** Start Document text **
BUT. I think the comparison to RemedyBG is still a fair one from a pure consumer perspective. The difference in absolute performance is staggering. I think it's a strong argument in favor of smaller tools and high-quality work over tools that try to be everything to everyone.

I know that from a purely technical perspective, Visual Studios long load times are an embarassment. But I don't think this is fundamentally a technical problem, and while I'm all on board with a healthy rant about how slow the software is, I'd like to make sure the anger is directed at the right people.

Also, props as always to George for demonstrating how good things could be.
Guntha
have you ever needed to work on several projects at the same time?

Yes. That's very common for me. I just have multiple instances of whatever IDE I'm using (typically of JetBrains).
Memory is plentifull and cheap. I don't care if it takes 2GB.

Guntha
try comparing the results of the feature "Find all references" on C# code, and then on C/C++ code

I never use VS in int's vanilla form. I always have some plug-in for C++. Visual Assist used to be the standard.
Recently I tried "Resharper for C/C++" (from JetBrains), and I liked it a lot. So I don't know what the vanilla perf. is for stuff like that, because I don't use that. I use whatever comes with the plugin I'm using.

Guntha
You're talking about the deterioration of software as if it's a natural process, like an old car whose pieces get more and more rusty with time.

Not really... As I've just said:
Arnon
But software doesn't deteriorate if you just keep using it without change.

It's a natural process for ANY large system to devolve when a large group of changing people are in charge of it.
Has nothing at all to do with software. Just look at the legal system, or goverments. That's what I was saying.

Guntha
I don't understand how you came to think that open-source software is less a victim of the obsolescence you're describing?

It not always is. I've said:
Arnon
To some extent, open source software suffers much less from this.

I was talking about examples like the one you gave: A dedicated tool that does one thing and does it well. In the linux land there are plenty command-line tools that are examples of that. But again, this is about economic incentives. Free software doesn't have many of the constraints and incentives that commercial software has - that was my point.
** End Document text **
» **Tasks for this exercise**:
a. From the forum discussion about Visual Studio, copy the passage starting with "It's a natural process for" and going on through "obsolescence you're describing?".
b. Answer these questions using the forum discussion about Visual Studio:
(i) Which C++ plugin does the writer say used to be the standard?
(ii) What JetBrains plugin did the writer recently try?
(iii) Besides software, which two large systems are named as examples of devolving?
c. Can you carry on the forum discussion about Visual Studio from where it stops?
The data after this text has nothing to do with it.
** Start Given information **
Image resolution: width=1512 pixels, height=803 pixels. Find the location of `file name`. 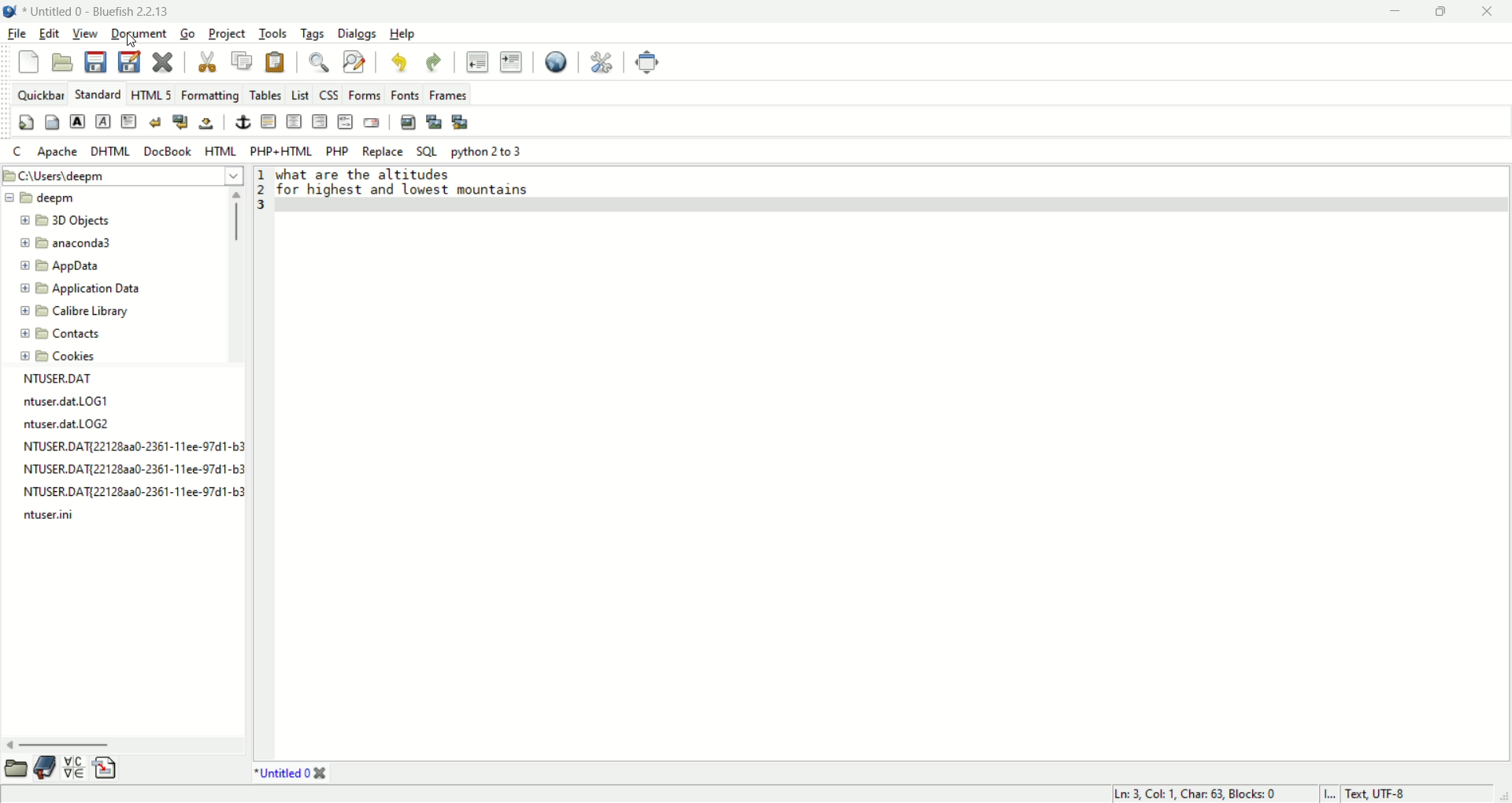

file name is located at coordinates (132, 449).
** End Given information **
» **In response**:
a.
It's a natural process for ANY large system to devolve when a large group of changing people are in charge of it.
Has nothing at all to do with software. Just look at the legal system, or goverments. That's what I was saying.

Guntha
I don't understand how you came to think that open-source software is less a victim of the obsolescence you're describing?

b.
(i) Visual Assist
(ii) "Resharper for C/C++"
(iii) The legal system and governments

c.
Guntha
"Adult supervision" is also not letting junior developers get in charge of a new product or of the architecture of the current product.

I totally agree and resonate with J.B and C.M's about their frustration with the lack of what they call "Adult Supervision".
It's kind of a very high level term though, so it can mean all kinds of things to different people.
Seniority level is not the exclusive measure of quality of software developers - it's very possible for someone to be very senior and at the same time a horrible software developer and/or leader of software projects.
I have experienced first-hand the kind of bad cases of lack of adult supervision in my recent job.
(I'll elaborate more in a bit on what "I" consider to be the role of leadership, and when it'd not doing it's job properly)

Guntha
If you have several conflicting ideas, do them all and measure which one runs the fastest for your current needs.

I was more reffering to overall architectural design descisions, general directions, etc. It's virtually impossible to measure the impact of those, because they span across the entire code-base, and take years to evolve. It's easy to measure performance of some small constrained portion of the code, but that's not what I'm talking about.

Initial loading is not a small and constraint kind of process - everything in the entire software stack revolves around how things are being done there. And a lot of run-time performance can typically predicate on paying a higher cost at load-time, once, for the sake of winning better performance during the entire lifetime of the process - residually.
The more systems a software has in it that wants to have that benefit, the more cost will be accuded at load time.

Edited by Arnon on
One of the main jobs of a good leader, is to identify the edge-cases - the people on either end of the spectrum of contibution vs. damage to the product/company. Because the distribution there is non-linear.

It's very "non politically correct" to say it, but nevertheless it's VERY true in most case, that:
In a large organisation, there will tend to be some very small percentage of people who contribute the vast majority of the benefits to the product/company, on one end of the spectrum, and on the other, it's typical to have a different small precentage of the people who cause most of the damage to the product/company.

So you got a non-linear curve on each end of the spectrum.

Your role, as a leader, is to identify the few people who cause most of the damage, and somehow neutralize their ability to do so. At the same time, identify the few people who contribute most of the value, and empower their ability to do so.
Another VERY common issue - in ANY field, not just software - is this:
The's a hierarchy of competence, and then there's a hierarchy of authority.
Sometimes they go together, often they don't - and that's not always bad.

If someone is a brilliant engineer, they are most likely much more interesting in "things" than "people".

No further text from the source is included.